Pierre Curzi - Député indépendant de Borduas  6 février 2012  Québec
Sondage après sondage, 40 % des Québécois veulent faire l'indépendance, 20 % veulent le statu quo et 40 % désirent un Québec avec beaucoup plus de pouvoirs au sein d'un Canada uni. Pour les premiers, il y a Option nationale, Québec solidaire et le Parti québécois. Pour les tenants du statu quo, le Parti libéral du Québec existe déjà. Quel parti reste-t-il pour défendre une réelle position autonomiste comme celle des Duplessis, Lesage ou Johnson père?

La Coalition avenir Québec (CAQ) serait toute désignée, mais le président de la commission politique du parti, qui est en train de rédiger le programme du parti sur les relations du Québec avec le gouvernement fédéral, nous dit qu'il n'est absolument pas question que ses revendications soient de nature constitutionnelle. Pourtant, les sondages disent bien que 40 % des Québécois veulent plus de pouvoirs. Ils ne veulent donc pas plus d'ententes administratives ou de pacte Canada-Québec.
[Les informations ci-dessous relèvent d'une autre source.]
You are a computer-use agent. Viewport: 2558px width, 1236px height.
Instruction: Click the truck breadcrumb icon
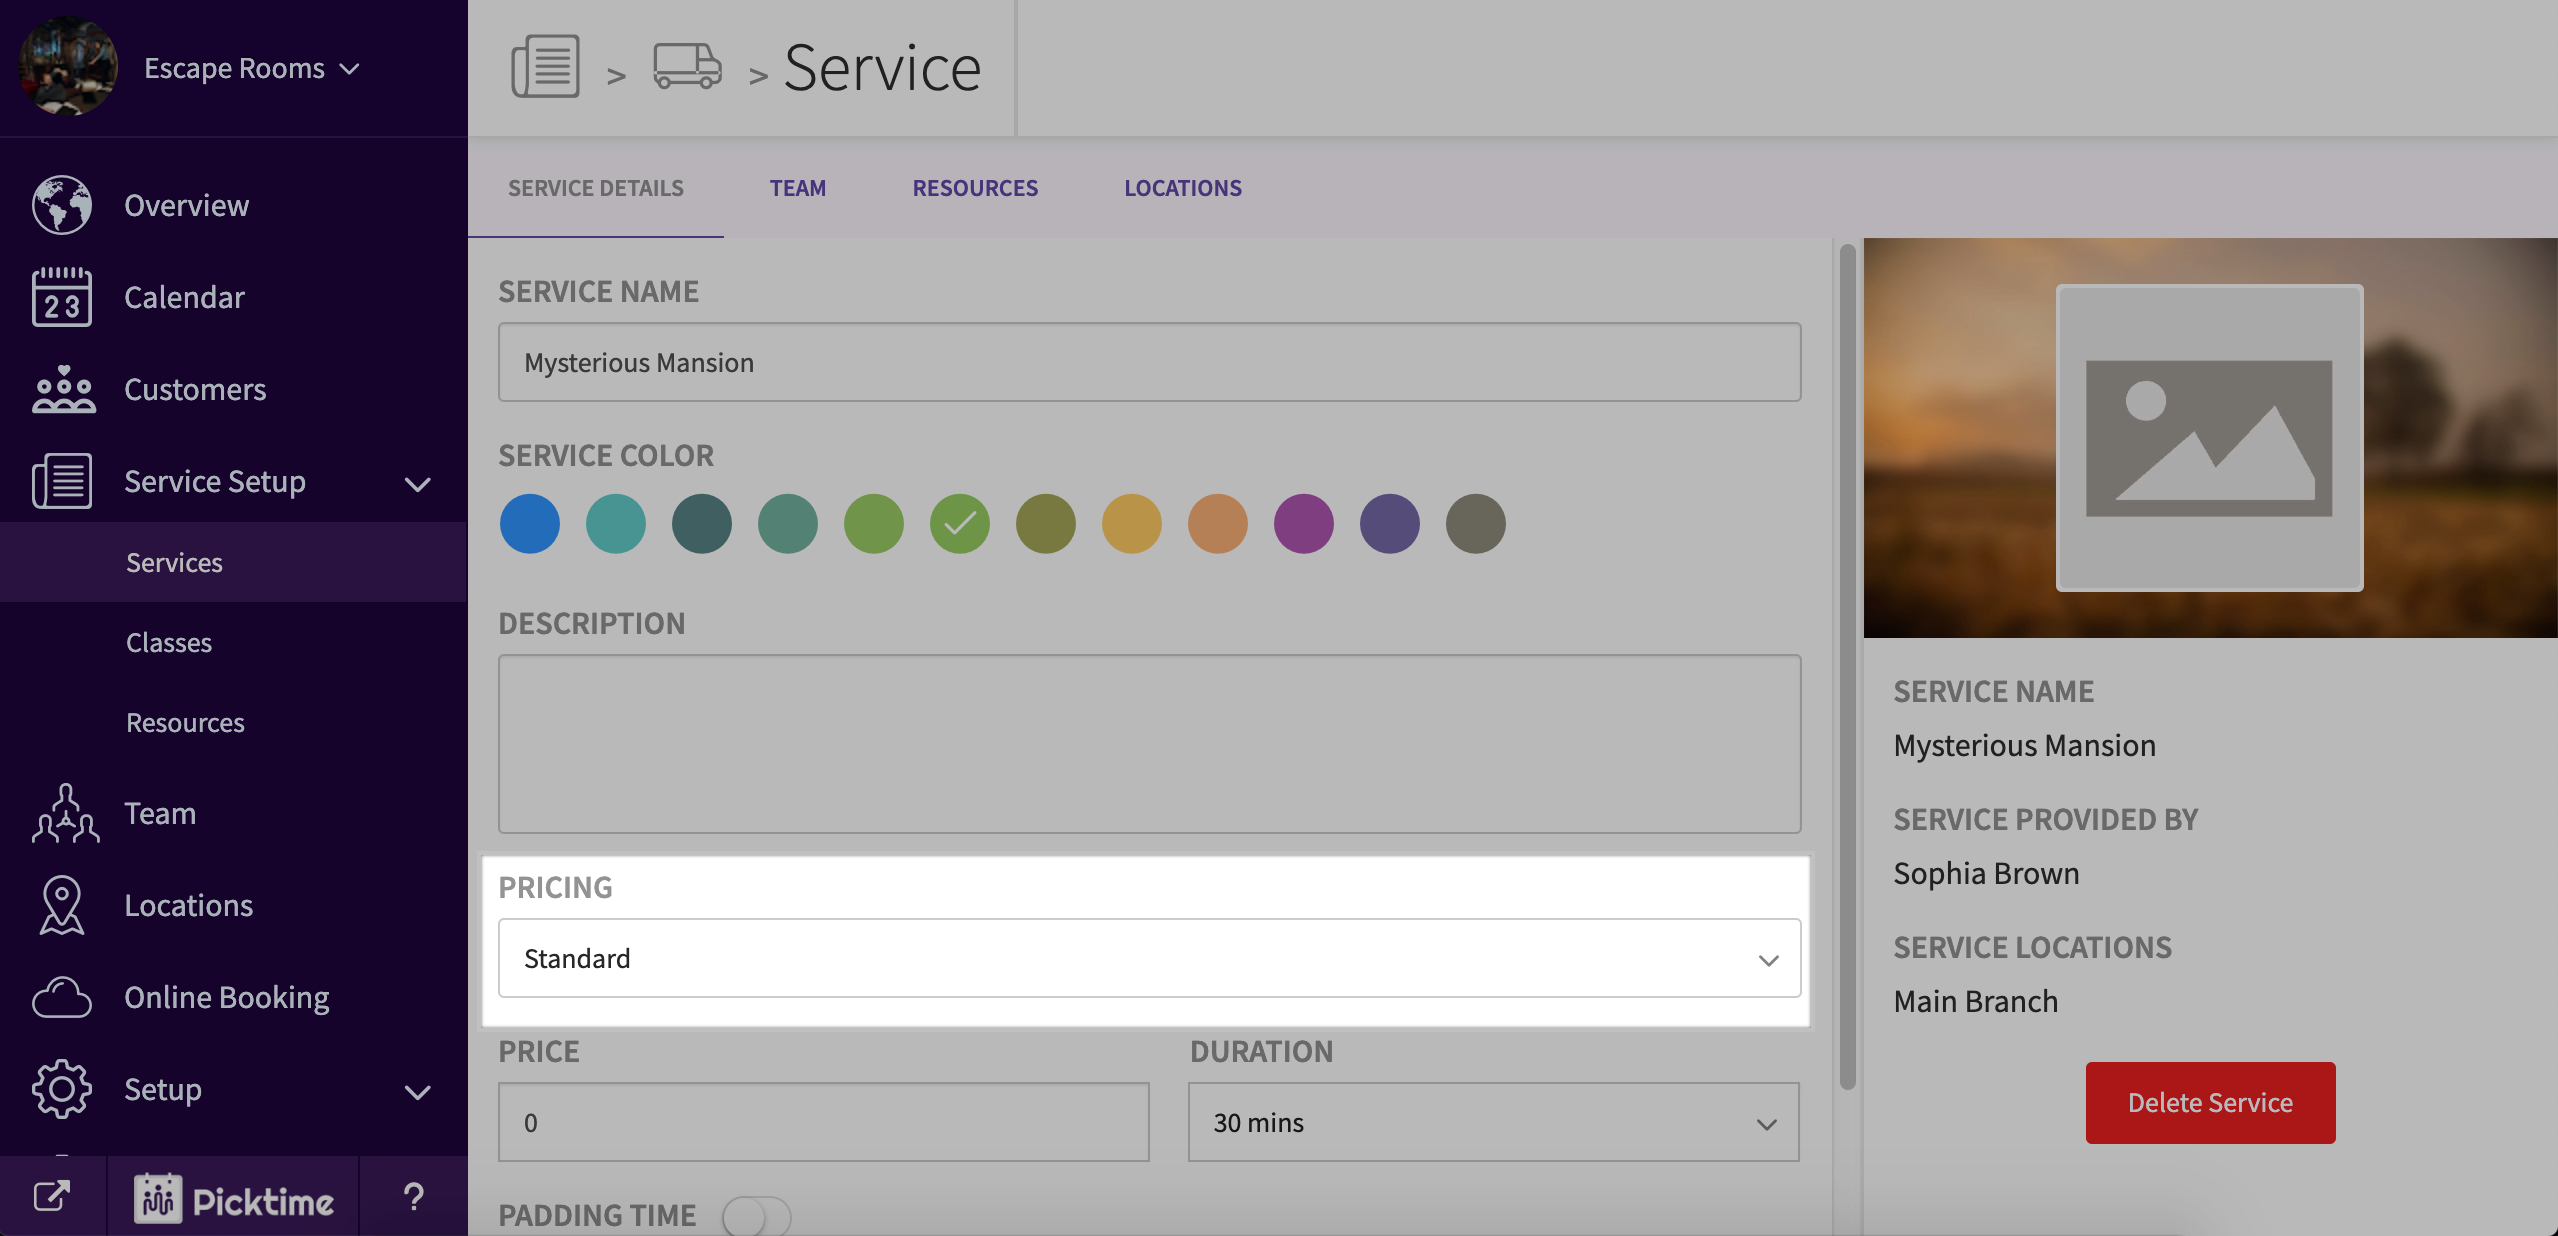(687, 67)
Pour satisfaire ces 40 % de Québécois, il faut obligatoirement changer la Constitution canadienne imposée antidémocratiquement au Québec en 1982.

Avis juridique


Si la CAQ veut un jour être sérieuse dans ses prétentions d'incarner un vrai parti nationaliste, elle doit faire le pari d'en arriver à une nouvelle entente constitutionnelle avec le Canada. Contrairement aux gouvernements du Québec qui se présentaient après des défaites devant le Canada anglais, les négociateurs québécois peuvent désormais s'appuyer sur un avis juridique de la Cour suprême paru en 1998 qui oblige le Canada à négocier de bonne foi.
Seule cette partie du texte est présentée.